SOUNDBITE [Persian] Khalil Abbasi, Custom Expert: “That’s a lead sheet. They’ve used a lead sheet. The preliminary tests that we ran found it to be morphine. But the tests that our NAJA colleagues in the provincial capital ran showed it was all pure heroin weighing 506 kilos and 795 grams.
Eight kilos and 165 grams….”
SOUNDBITE [Turkish] Driver, Heroin Smuggler: “There’s a secret compartment here. It was there when I bought the truck. I’d hide cigarettes and diesel fuel in it on my trips to Turkey. I’d take nearly 600 liters of diesel fuel and 500 packets of cigarettes with me every time.”
SOUNDBITE [Persian] Khalil Abbasi, Custom Expert: “The driver was a Turkish national hauling household furniture to Kyrgyzstan. The truck was a Kyrgyzstan registered vehicle, and in the words of the driver, the drugs’ ultimate destination was a parking in Ashgabat. He was supposed to take the heroin there, deliver it to an unknown individual who’d meet him in the parking, and then take his consignment (the household furniture) to the destination mentioned on his BoL.”
SOUNDBITE [Persian] Qorban Karimi, Lotfabad Customs Director General: “What would’ve happened if those drugs weren’t discovered and if they went passed Lotfabad Customs?”
Narration: A seized vehicles’ parking lot in Iran lined with hundreds of cars used to smuggle illicit drugs. There are many more such parking lots across the country. There was a time when the drugs were made in Afghanistan and smuggled into Europe. But things are different now. Drug trafficking is taking place in all directions and on all routes. For Iran, that means fighting enemies on multiple fronts all at the same time.
SOUNDBITE [Persian] Customs Employee: “They cut this open, hid the drugs in there, welded the exterior back on and made it look like a regular, unhampered diesel tank.

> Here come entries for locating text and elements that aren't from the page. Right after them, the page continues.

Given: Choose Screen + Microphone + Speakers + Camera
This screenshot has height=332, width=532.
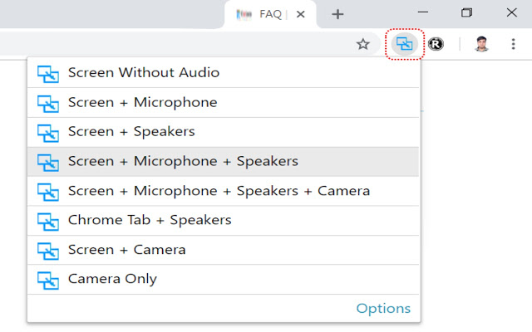Looking at the screenshot, I should [219, 191].
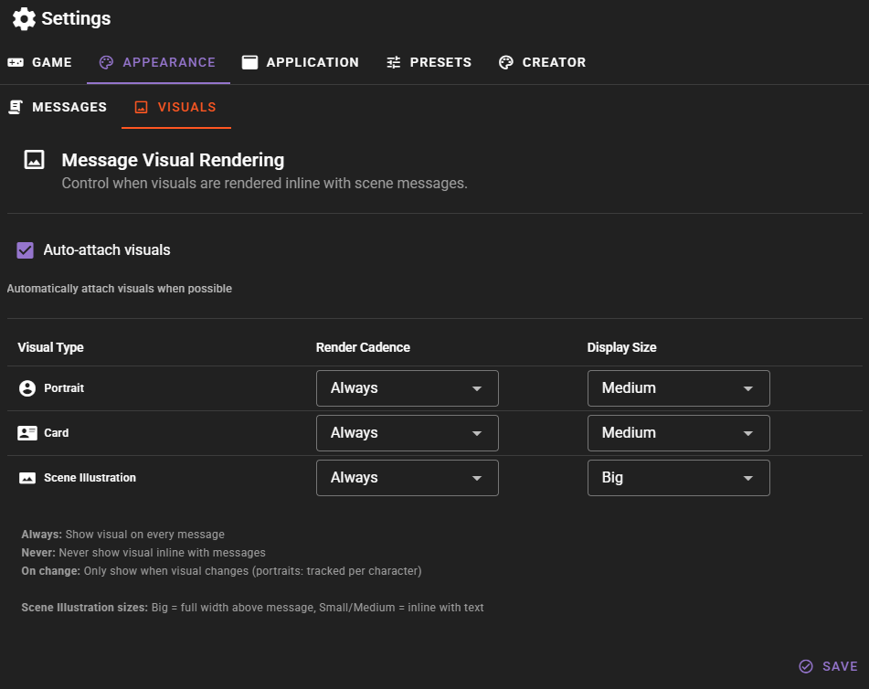Image resolution: width=869 pixels, height=689 pixels.
Task: Change Portrait Display Size dropdown
Action: 678,388
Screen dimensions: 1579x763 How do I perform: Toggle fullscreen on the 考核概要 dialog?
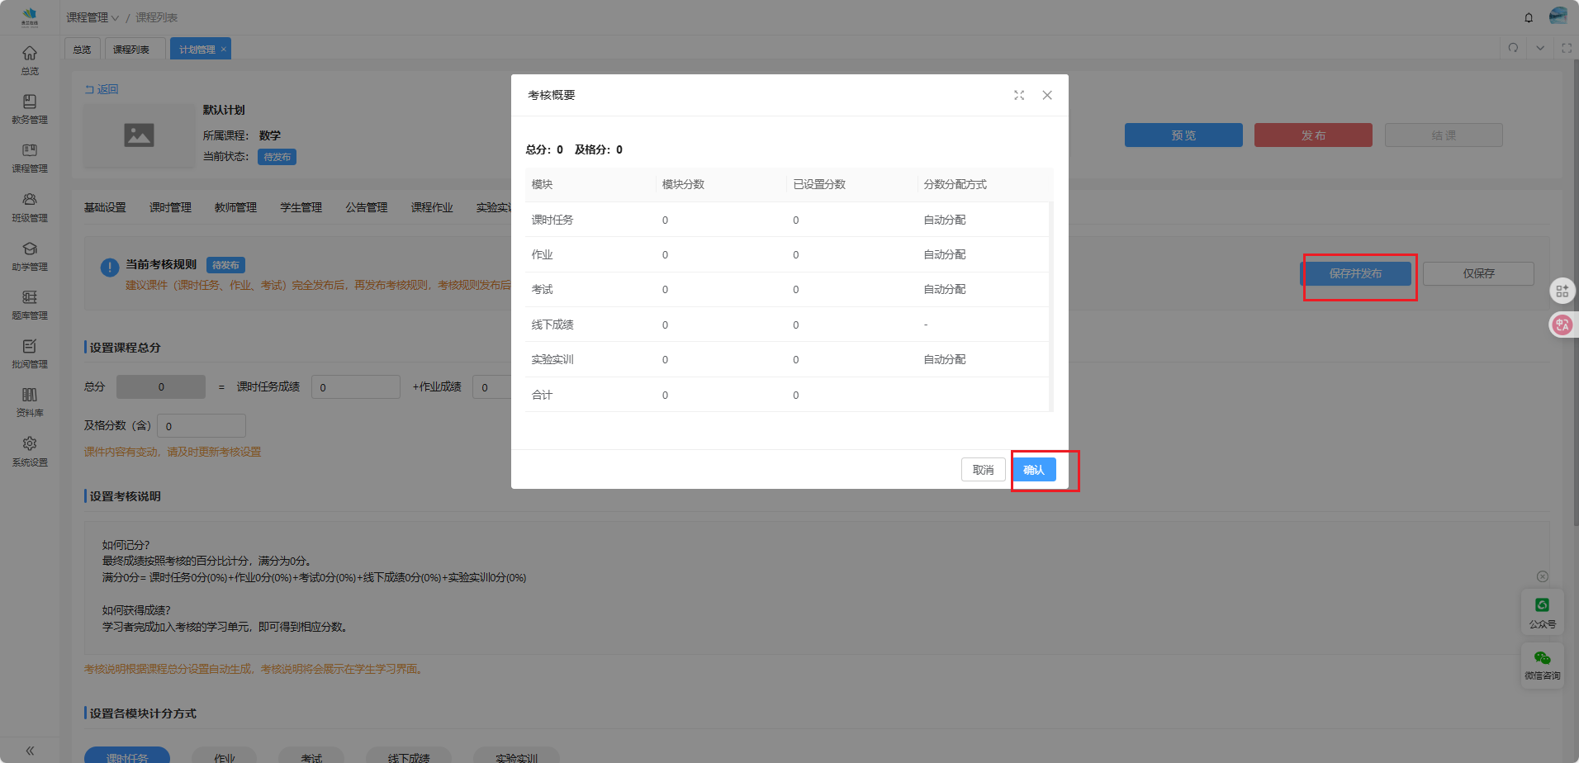[x=1019, y=96]
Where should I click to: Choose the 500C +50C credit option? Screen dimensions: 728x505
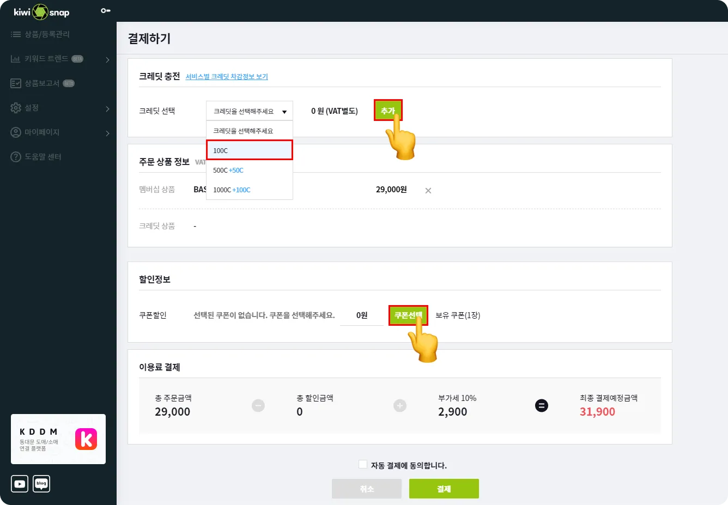(249, 170)
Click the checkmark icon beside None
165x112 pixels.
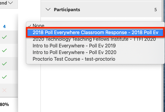(30, 26)
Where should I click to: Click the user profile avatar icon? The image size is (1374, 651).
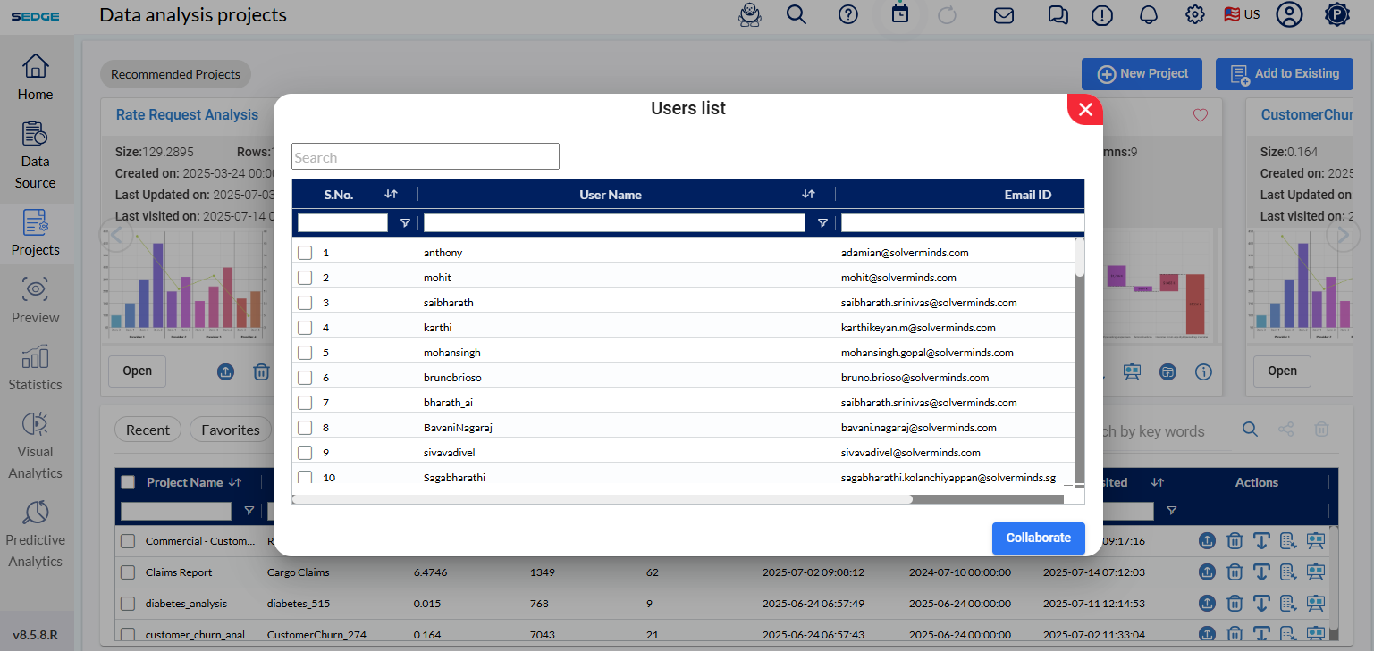tap(1288, 15)

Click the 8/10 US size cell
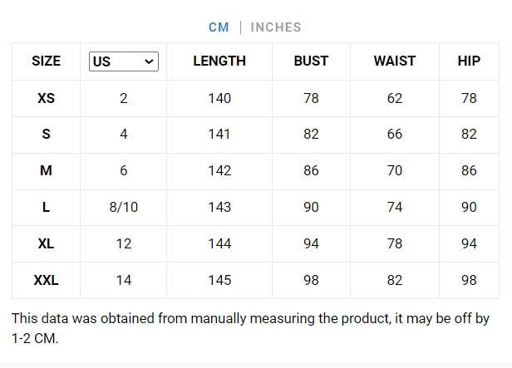tap(124, 208)
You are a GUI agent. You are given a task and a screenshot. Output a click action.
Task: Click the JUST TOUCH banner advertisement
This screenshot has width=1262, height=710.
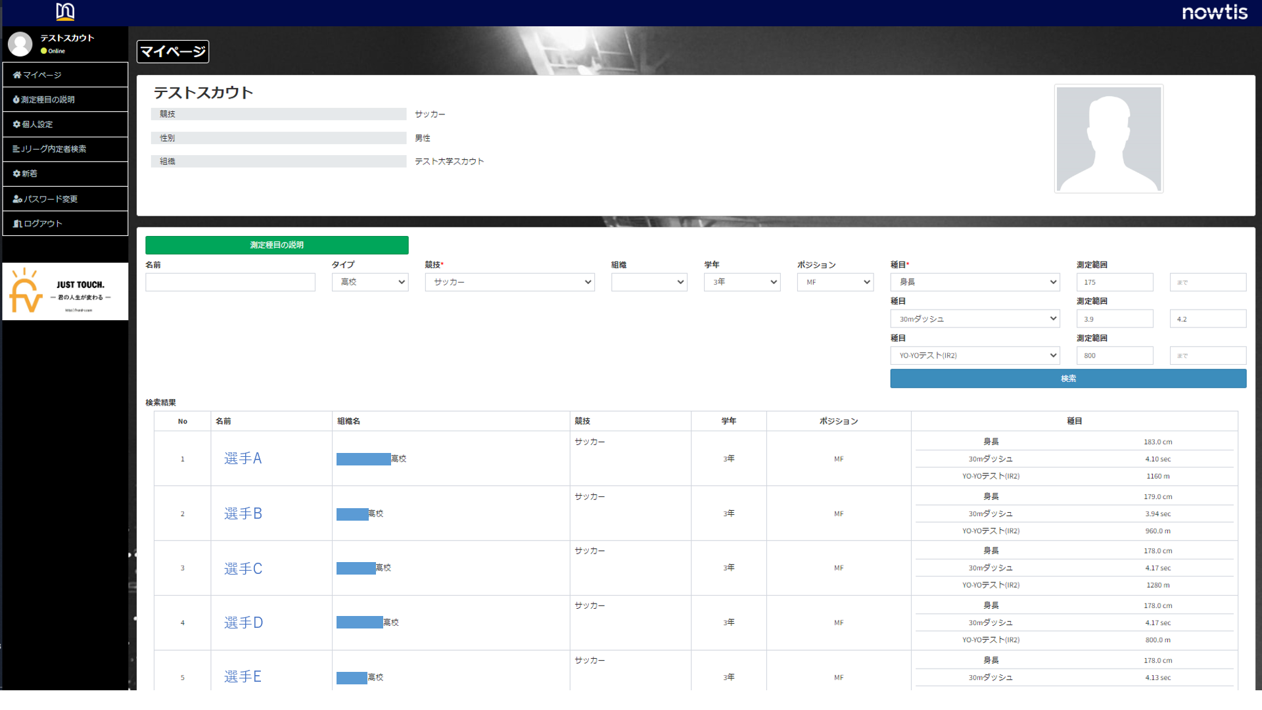[x=65, y=292]
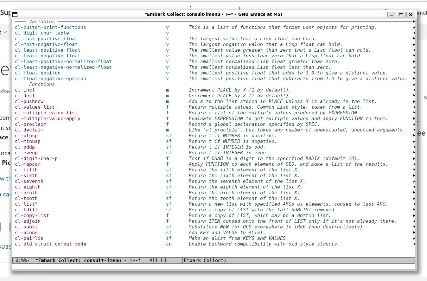Click the wrap arrow on the cl-float-epsilon row
This screenshot has height=281, width=427.
414,73
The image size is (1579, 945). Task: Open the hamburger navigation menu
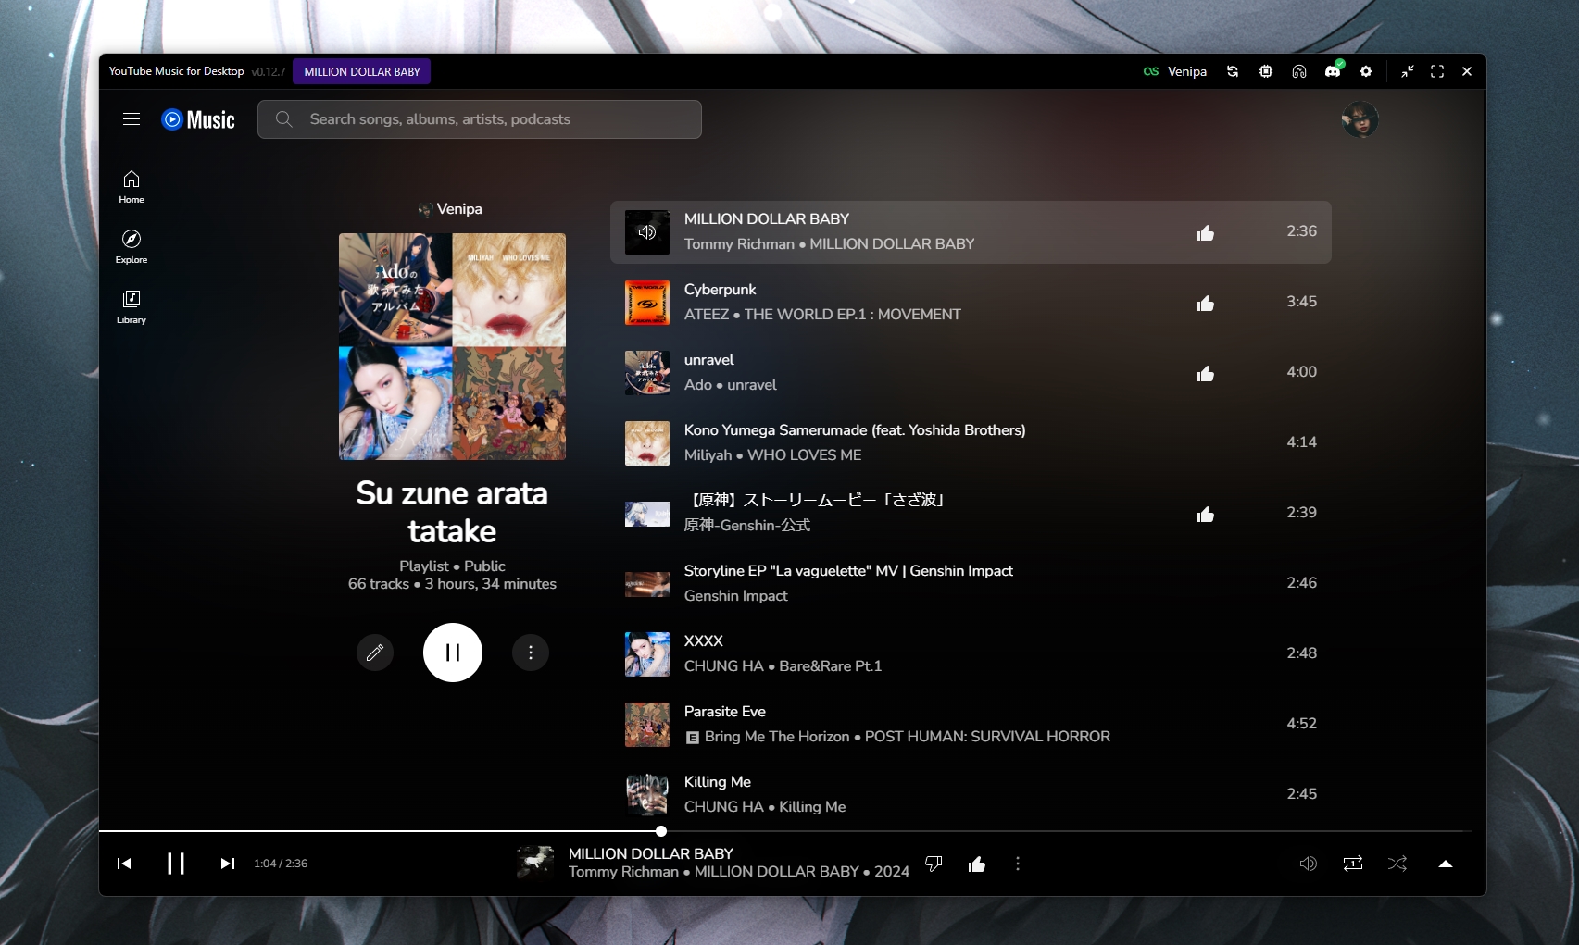coord(131,118)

We cut it open and found the drugs.
In this one, they hid the drugs under the hood.
In here, the tire that’s missing, and on the other side, two of the tires aren’t there. That’s a total of three tires. He had drugs hidden in three of these tires. We seized those tires with the drugs in them.”
Narration:The production and trafficking of traditional and synthetic drugs is increasingby the year threatening all countries around the world. Because of its geographical location, and as Afghanistan’s neighbor, Iran has become a conduit for the smuggling of narcotics and drug precursors.
In spite of the lack of cooperation on the part of some Western countries and inaction from some regional countries, Iran is doing the best it can to fulfill its legal and humanitarian responsibility against the curse of illicit drugs.